Ray Isle (@islewine on Twitter) is Food & Wine's executive wine editor. We trust his every cork pop and decant – and the man can sniff out a bargain to boot. Take it away, Ray.
Sommeliers, of course, spend a lot of their time thinking about which wine goes well with which food, or does not go well, or might go well if it weren’t Thursday, and so on. But if you ask a sommelier what wine he or she would like to drink right now, more often than not the answer is Champagne.
There’s a good reason for that: Champagne, essentially, goes with everything. It goes with salty dishes; it goes with fatty dishes; it goes with birds and it goes with beasts; with cheese it’s mighty tasty and with vegetables it is sublime; it’s ideal for celebrations and obligatory for toasts; it’s even excellent when poured on its own for no particular occasion at all.
This is why I’m going to suggest that for Thanksgiving the answer to every problem (even, or especially, grouchy and/or crazy in-laws) is Champagne.

Stored data
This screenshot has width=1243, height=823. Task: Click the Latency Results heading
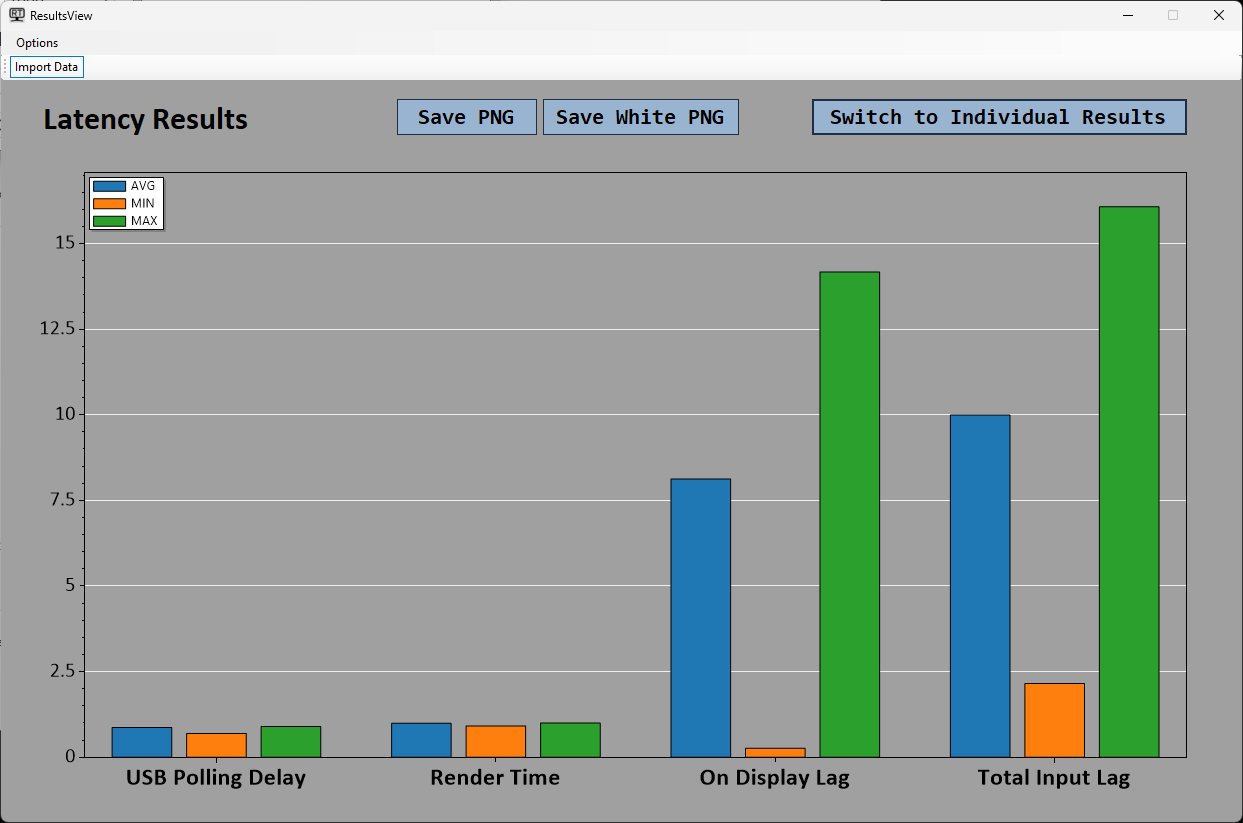point(145,120)
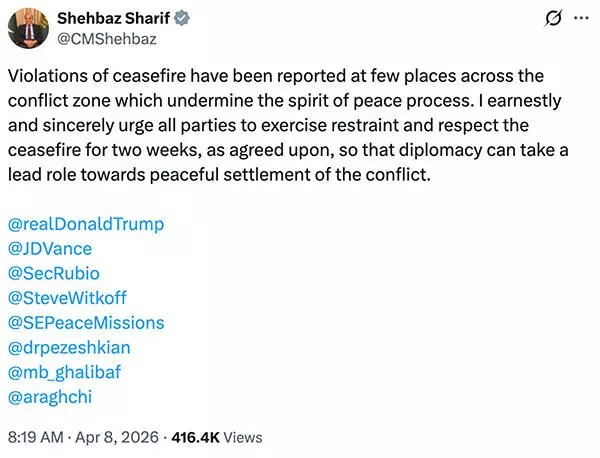The width and height of the screenshot is (600, 458).
Task: Open the @CMShehbaz handle link
Action: pos(110,40)
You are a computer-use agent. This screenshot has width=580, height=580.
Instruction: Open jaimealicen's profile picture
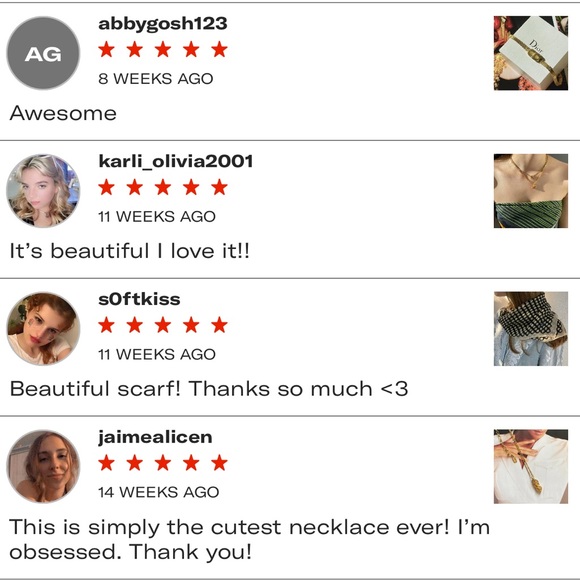(43, 466)
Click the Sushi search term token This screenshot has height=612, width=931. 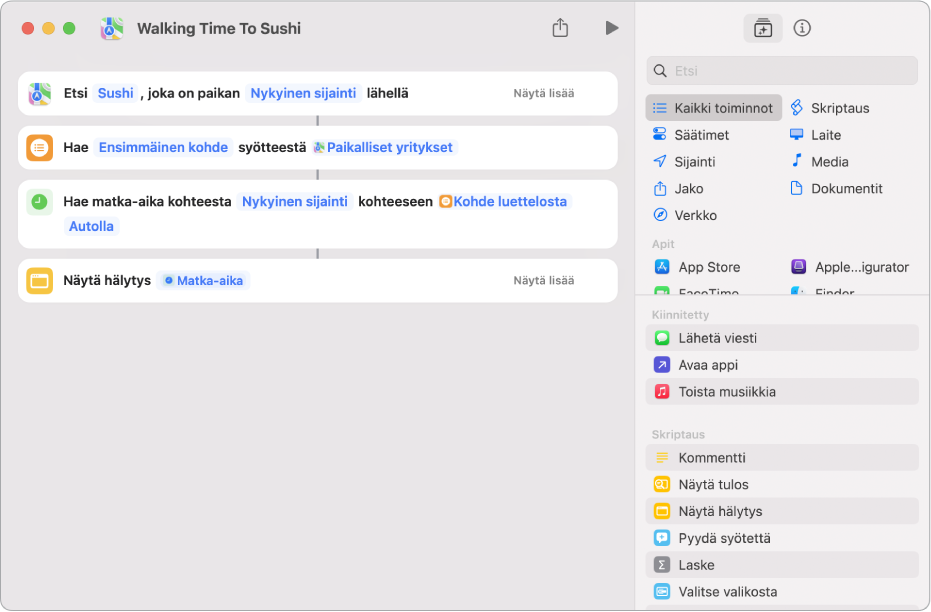115,93
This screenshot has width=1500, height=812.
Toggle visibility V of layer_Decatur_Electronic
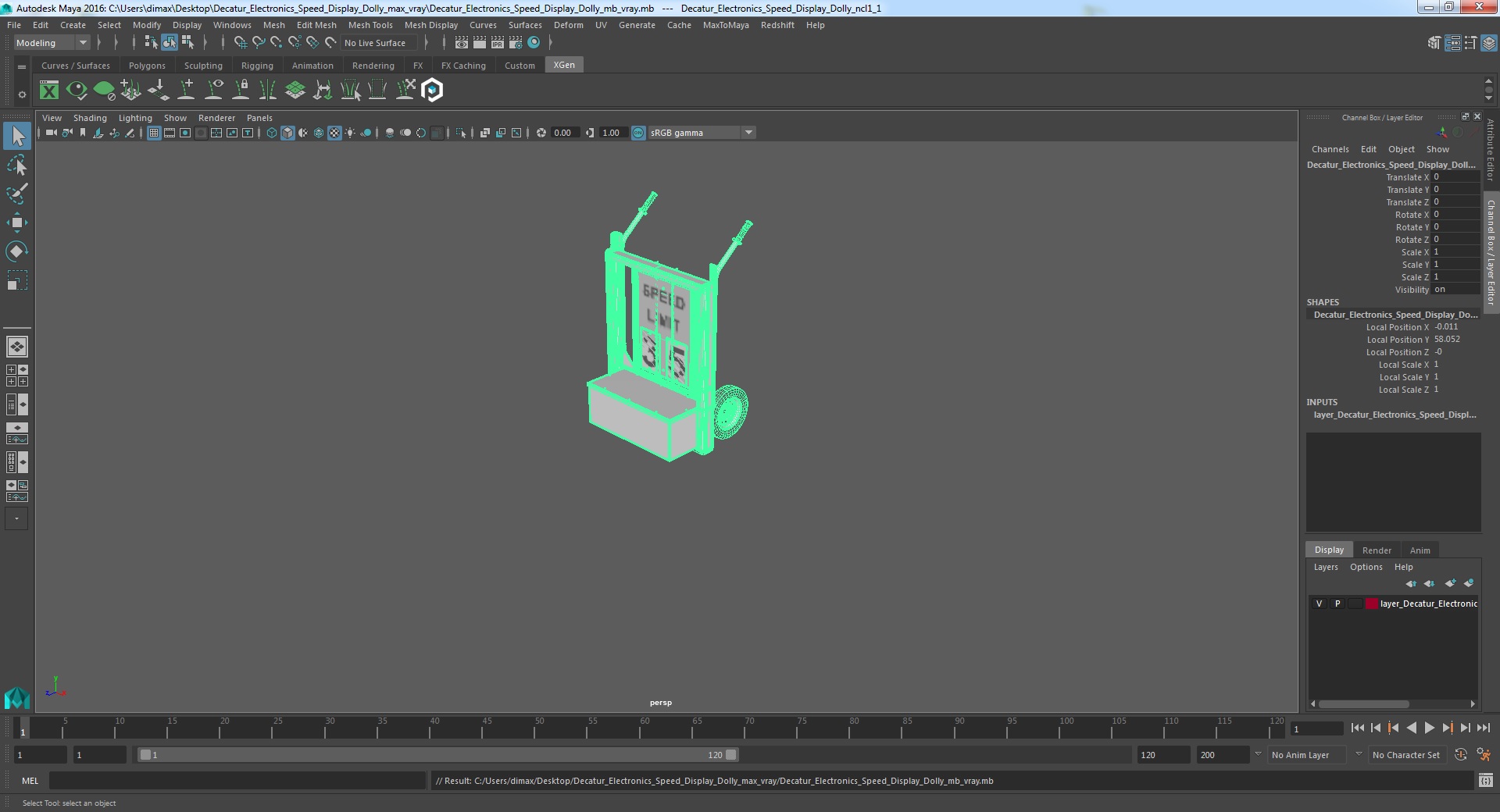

◆ **Do this**
Continue the article on Champagne as the answer for Thanksgiving, beginning right after its final sentence.

◆ **Answer to this task**
But what I really mean by that is that what’s ideal for Thanksgiving is dry sparkling wine, of which Champagne is a subcategory. Real Champagne comes from the Champagne region in France, and finding a bottle that runs less than $30 is a feat. But there are plenty of very good sparkling wines, often made in the same manner and from the same grape varieties, from wine regions around the world. They’ll go well with everything you could think to put on the Thanksgiving table. And who knows, a glass or two might even convince your Uncle George to stop talking about the dang election already—or at least cheerfully anesthetize you enough so that your ears won’t notice.
NV Zardetto Prosecco ($13) As with all Proseccos, the effervescence in this peach-scented, fruity, nonvintage (“NV”) sparkler comes from a second fermentation in pressurized stainless steel tanks (in the traditional Champagne method, the second fermentation happens in the bottle). It’s a cost-effective strategy, and one reason why Prosecco remains such a bargain in general.
NV Gruet Rosé ($17)
New Mexico might seem like an unlikely source for any wine, much less impressively good, affordable sparkling wine, but that’s exactly what Gruet makes. Its nonvintage rosé bottling has the substance to pair with main courses—it would be ideal with turkey and cranberry sauce—but is light enough to make an excellent aperitif as well.
NV Lini Lambrusco Labrusca 910 Rosso ($18)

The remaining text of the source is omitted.